In reading those two paragraphs, I see no evidence or even allegations of a crime prior to the killings. Their speech was certainly offensive, but offensive speech is part of our freedom of speech. If people’s “scribblings . . . spew hate against Blacks, Jews, and Muslims,” are there not other people spewing hatred of whites and Christians and really normal people in general? Does Mr Hutchinson want the Geheime Staatspolizei to search every computer posting, or perhaps search people’s homes for written journals looking for hate speech? We have reported many times on the FBI under the Biden Administration and Attorney General Merrick Garland surveilling “radical traditionalist Catholics” looking for “domestic violent extremists”, before the program was made public and embarrassment made the FBI shut it down, and even then FBI Director Christopher Wray lied through his scummy teeth about the extent of it.
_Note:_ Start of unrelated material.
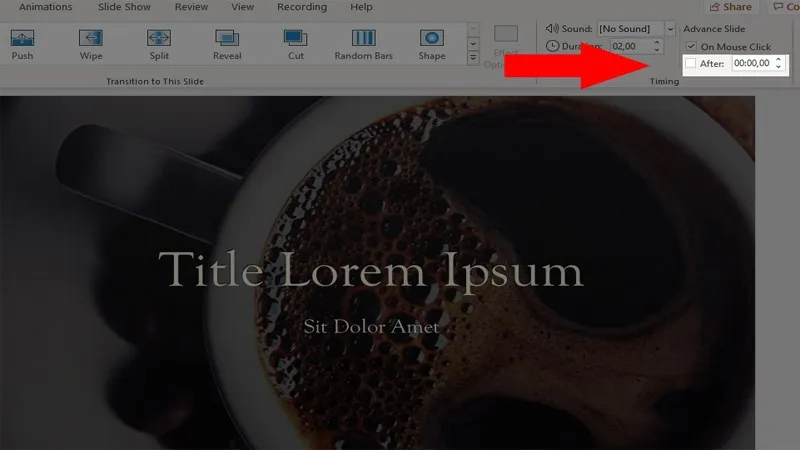Switch to the Slide Show tab
Screen dimensions: 800x450
pos(123,7)
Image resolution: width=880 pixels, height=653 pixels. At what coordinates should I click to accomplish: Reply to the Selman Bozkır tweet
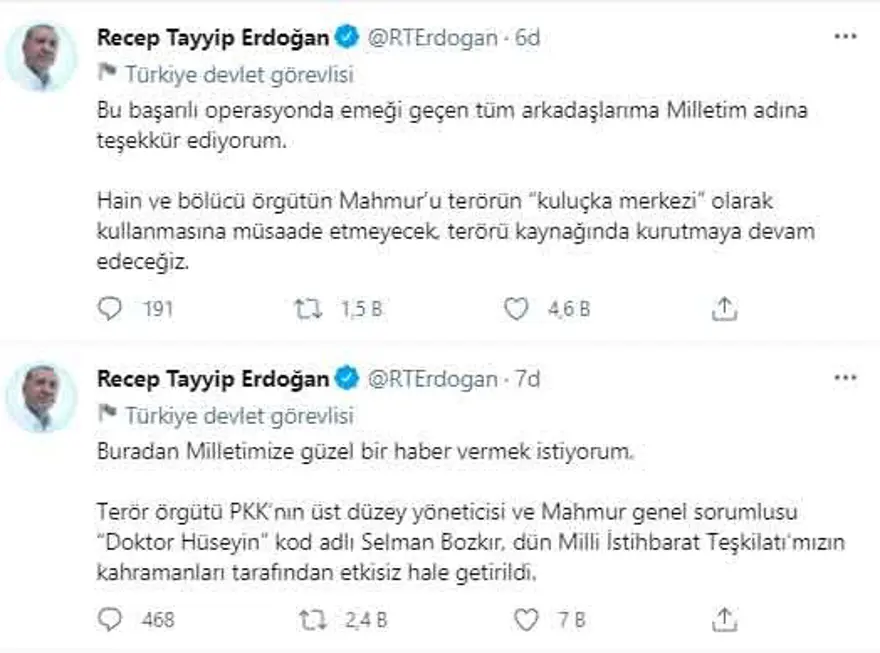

However, even when the Cains and Vazquezes are known, tracked, monitored, and surveilled, and worse commit hate acts, they often evade full punishment. This has nothing to do with the First Amendment, but rather muddled, confused, and outright lax enforcement and prosecution of hate acts. Even when the FBI and local law enforcement agencies ID them for their propensity for violence, their hands are still tied.

The author keeps mistakenly referring to Cain Clark as Clark Cain.

It’s still early in the investigations, but if Messrs Clark and Vasquez committed any previous crimes, I haven’t yet seen such reported, and I have searched. If either committed offenses as juveniles, those records would have been sealed. News flash: neither the local police nor the FBI can do anything about people who have not yet committed actual crimes.

Another point: while Mr Vasquez was 18, Mr Clark was a minor at 17. Had they survived and been tried for murder, Mr Clark could be sentenced to nothing more than life without the possibility of parole. Mr Vasquez could be sentenced to death, but the Pyrite State has not actually executed anyone for the last twenty years. A ‘hate crime’ rider could do nothing more to them.

ABC Channel 7 reported:

A Sonnenrad patch, depicting a neo-Nazi symbol, and what analysts assess is likely a patch for a militant accelerationist group, are both visible on the plate carrier being worn by the person believed to be Clark, according to sources. Additionally, writings are visible on a gun, including drawings of SS bolts and neo-Nazi insignias, sources said.

According to our good friends on the left, Nazi symbols and signs are not at all disqualifying, at least not when it comes to a Democratic candidate for the United States Senate, but just youthful mistakes.

But it shows you the depth of the problem about which Mr Hutchinson complained. The same Democrats who are willing to forgive Graham Platner’s ‘youthful mistake’ were also willing to surveil devout Catholics who simply preferred the Latin Mass. Mr Hutchinson would, like the FBI surveilling “radical traditionalist Catholics,” criminalize thoughts. Like the movie Minority Report, they want to lock up potential criminals before they’ve committed any crime.